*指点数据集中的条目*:
________________________

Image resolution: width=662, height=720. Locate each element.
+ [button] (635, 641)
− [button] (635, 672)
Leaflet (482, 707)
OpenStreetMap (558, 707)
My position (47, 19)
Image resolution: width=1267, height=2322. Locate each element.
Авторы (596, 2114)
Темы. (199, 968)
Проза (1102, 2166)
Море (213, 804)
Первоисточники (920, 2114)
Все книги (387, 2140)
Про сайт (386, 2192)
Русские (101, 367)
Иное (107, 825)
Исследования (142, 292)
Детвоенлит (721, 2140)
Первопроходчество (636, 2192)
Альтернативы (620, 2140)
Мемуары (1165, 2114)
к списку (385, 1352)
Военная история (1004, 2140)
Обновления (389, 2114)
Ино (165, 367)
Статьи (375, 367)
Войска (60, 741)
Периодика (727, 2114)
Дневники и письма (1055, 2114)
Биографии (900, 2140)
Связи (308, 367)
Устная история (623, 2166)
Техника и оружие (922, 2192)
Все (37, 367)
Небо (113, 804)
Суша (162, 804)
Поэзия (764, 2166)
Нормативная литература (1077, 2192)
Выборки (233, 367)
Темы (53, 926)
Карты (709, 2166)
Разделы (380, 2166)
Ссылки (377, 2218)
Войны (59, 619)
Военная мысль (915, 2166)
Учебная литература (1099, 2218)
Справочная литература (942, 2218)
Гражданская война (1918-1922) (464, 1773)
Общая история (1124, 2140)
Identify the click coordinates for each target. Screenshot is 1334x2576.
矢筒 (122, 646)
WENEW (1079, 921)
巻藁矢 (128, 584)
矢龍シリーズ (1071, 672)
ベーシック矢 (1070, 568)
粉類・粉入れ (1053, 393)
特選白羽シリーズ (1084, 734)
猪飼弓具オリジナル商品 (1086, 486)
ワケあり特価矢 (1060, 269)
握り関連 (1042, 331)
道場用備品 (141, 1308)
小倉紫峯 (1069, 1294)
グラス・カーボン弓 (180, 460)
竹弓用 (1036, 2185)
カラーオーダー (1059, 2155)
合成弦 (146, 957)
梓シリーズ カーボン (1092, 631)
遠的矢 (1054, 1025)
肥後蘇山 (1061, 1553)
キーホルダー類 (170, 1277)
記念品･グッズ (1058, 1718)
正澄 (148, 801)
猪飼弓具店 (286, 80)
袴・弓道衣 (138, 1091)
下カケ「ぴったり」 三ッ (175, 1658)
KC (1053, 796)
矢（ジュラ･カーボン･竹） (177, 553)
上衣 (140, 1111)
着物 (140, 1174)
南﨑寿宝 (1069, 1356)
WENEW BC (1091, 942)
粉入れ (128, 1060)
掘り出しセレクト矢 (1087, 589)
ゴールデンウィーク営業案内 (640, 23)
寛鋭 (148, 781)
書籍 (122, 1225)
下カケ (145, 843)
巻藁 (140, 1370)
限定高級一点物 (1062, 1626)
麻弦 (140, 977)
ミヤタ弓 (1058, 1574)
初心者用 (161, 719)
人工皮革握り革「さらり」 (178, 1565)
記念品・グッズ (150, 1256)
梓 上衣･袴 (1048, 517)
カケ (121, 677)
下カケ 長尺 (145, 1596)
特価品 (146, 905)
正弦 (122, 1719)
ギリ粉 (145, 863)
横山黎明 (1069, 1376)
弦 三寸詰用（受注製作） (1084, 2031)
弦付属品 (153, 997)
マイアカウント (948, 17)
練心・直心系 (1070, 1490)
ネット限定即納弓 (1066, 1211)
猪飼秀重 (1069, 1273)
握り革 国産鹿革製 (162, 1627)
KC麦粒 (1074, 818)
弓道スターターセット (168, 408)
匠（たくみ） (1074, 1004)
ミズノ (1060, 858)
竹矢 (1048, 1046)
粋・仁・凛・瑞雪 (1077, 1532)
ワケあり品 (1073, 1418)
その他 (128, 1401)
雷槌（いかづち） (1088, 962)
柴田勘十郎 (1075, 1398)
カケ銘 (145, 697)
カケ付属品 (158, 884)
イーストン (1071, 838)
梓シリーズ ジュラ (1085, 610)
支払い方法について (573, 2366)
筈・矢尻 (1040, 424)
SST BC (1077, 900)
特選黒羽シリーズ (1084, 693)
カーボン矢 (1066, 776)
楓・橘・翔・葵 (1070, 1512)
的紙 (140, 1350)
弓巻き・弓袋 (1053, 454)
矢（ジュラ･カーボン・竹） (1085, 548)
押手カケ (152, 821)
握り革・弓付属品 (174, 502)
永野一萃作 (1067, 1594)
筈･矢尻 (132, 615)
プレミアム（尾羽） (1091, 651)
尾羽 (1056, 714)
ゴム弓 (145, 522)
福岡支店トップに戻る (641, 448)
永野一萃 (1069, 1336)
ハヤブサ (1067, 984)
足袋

________________________

*待解问题*: 把上面所有条目逐行排成带编号的列表，空行不列入。

*解答*:
1. Image resolution: width=662, height=720. Locate each element.
2. + [button] (635, 641)
3. − [button] (635, 672)
4. Leaflet (482, 707)
5. OpenStreetMap (558, 707)
6. My position (47, 19)
7. Image resolution: width=1267, height=2322. Locate each element.
8. Авторы (596, 2114)
9. Темы. (199, 968)
10. Проза (1102, 2166)
11. Море (213, 804)
12. Первоисточники (920, 2114)
13. Все книги (387, 2140)
14. Про сайт (386, 2192)
15. Русские (101, 367)
16. Иное (107, 825)
17. Исследования (142, 292)
18. Детвоенлит (721, 2140)
19. Первопроходчество (636, 2192)
20. Альтернативы (620, 2140)
21. Мемуары (1165, 2114)
22. к списку (385, 1352)
23. Военная история (1004, 2140)
24. Обновления (389, 2114)
25. Ино (165, 367)
26. Статьи (375, 367)
27. Войска (60, 741)
28. Периодика (727, 2114)
29. Дневники и письма (1055, 2114)
30. Биографии (900, 2140)
31. Связи (308, 367)
32. Устная история (623, 2166)
33. Техника и оружие (922, 2192)
34. Все (37, 367)
35. Небо (113, 804)
36. Суша (162, 804)
37. Поэзия (764, 2166)
38. Нормативная литература (1077, 2192)
39. Выборки (233, 367)
40. Темы (53, 926)
41. Карты (709, 2166)
42. Разделы (380, 2166)
43. Ссылки (377, 2218)
44. Войны (59, 619)
45. Военная мысль (915, 2166)
46. Учебная литература (1099, 2218)
47. Справочная литература (942, 2218)
48. Гражданская война (1918-1922) (464, 1773)
49. Общая история (1124, 2140)
50. Identify the click coordinates for each target. Screenshot is 1334x2576.
51. 矢筒 (122, 646)
52. WENEW (1079, 921)
53. 巻藁矢 (128, 584)
54. 矢龍シリーズ (1071, 672)
55. ベーシック矢 (1070, 568)
56. 粉類・粉入れ (1053, 393)
57. 特選白羽シリーズ (1084, 734)
58. 猪飼弓具オリジナル商品 (1086, 486)
59. ワケあり特価矢 (1060, 269)
60. 握り関連 (1042, 331)
61. 道場用備品 (141, 1308)
62. 小倉紫峯 (1069, 1294)
63. グラス・カーボン弓 (180, 460)
64. 竹弓用 (1036, 2185)
65. カラーオーダー (1059, 2155)
66. 合成弦 (146, 957)
67. 梓シリーズ カーボン (1092, 631)
68. 遠的矢 (1054, 1025)
69. 肥後蘇山 (1061, 1553)
70. キーホルダー類 (170, 1277)
71. 記念品･グッズ (1058, 1718)
72. 正澄 (148, 801)
73. 猪飼弓具店 (286, 80)
74. 袴・弓道衣 (138, 1091)
75. 下カケ「ぴったり」 三ッ (175, 1658)
76. KC (1053, 796)
77. 矢（ジュラ･カーボン･竹） (177, 553)
78. 上衣 (140, 1111)
79. 着物 (140, 1174)
80. 南﨑寿宝 (1069, 1356)
81. WENEW BC (1091, 942)
82. 粉入れ (128, 1060)
83. 掘り出しセレクト矢 (1087, 589)
84. ゴールデンウィーク営業案内 (640, 23)
85. 寛鋭 (148, 781)
86. 書籍 (122, 1225)
87. 下カケ (145, 843)
88. 巻藁 (140, 1370)
89. 限定高級一点物 (1062, 1626)
90. 麻弦 (140, 977)
91. ミヤタ弓 (1058, 1574)
92. 初心者用 (161, 719)
93. 人工皮革握り革「さらり」 (178, 1565)
94. 記念品・グッズ (150, 1256)
95. 梓 上衣･袴 (1048, 517)
96. カケ (121, 677)
97. 下カケ 長尺 (145, 1596)
98. 特価品 (146, 905)
99. 正弦 (122, 1719)
100. ギリ粉 (145, 863)
101. 横山黎明 (1069, 1376)
102. 弦 三寸詰用（受注製作） (1084, 2031)
103. 弦付属品 (153, 997)
104. マイアカウント (948, 17)
105. 練心・直心系 (1070, 1490)
106. ネット限定即納弓 (1066, 1211)
107. 猪飼秀重 (1069, 1273)
108. 握り革 国産鹿革製 (162, 1627)
109. KC麦粒 (1074, 818)
110. 弓道スターターセット (168, 408)
111. 匠（たくみ） (1074, 1004)
112. ミズノ (1060, 858)
113. 竹矢 (1048, 1046)
114. 粋・仁・凛・瑞雪 (1077, 1532)
115. ワケあり品 (1073, 1418)
116. その他 (128, 1401)
117. 雷槌（いかづち） (1088, 962)
118. 柴田勘十郎 (1075, 1398)
119. カケ銘 (145, 697)
120. カケ付属品 (158, 884)
121. イーストン (1071, 838)
122. 梓シリーズ ジュラ (1085, 610)
123. 支払い方法について (573, 2366)
124. 筈・矢尻 (1040, 424)
125. SST BC (1077, 900)
126. 特選黒羽シリーズ (1084, 693)
127. カーボン矢 (1066, 776)
128. 楓・橘・翔・葵 (1070, 1512)
129. 的紙 (140, 1350)
130. 弓巻き・弓袋 (1053, 454)
131. 矢（ジュラ･カーボン・竹） (1085, 548)
132. 押手カケ (152, 821)
133. 握り革・弓付属品 (174, 502)
134. 永野一萃作 (1067, 1594)
135. 筈･矢尻 (132, 615)
136. プレミアム（尾羽） (1091, 651)
137. 尾羽 (1056, 714)
138. ゴム弓 (145, 522)
139. 福岡支店トップに戻る (641, 448)
140. 永野一萃 (1069, 1336)
141. ハヤブサ (1067, 984)
142. 足袋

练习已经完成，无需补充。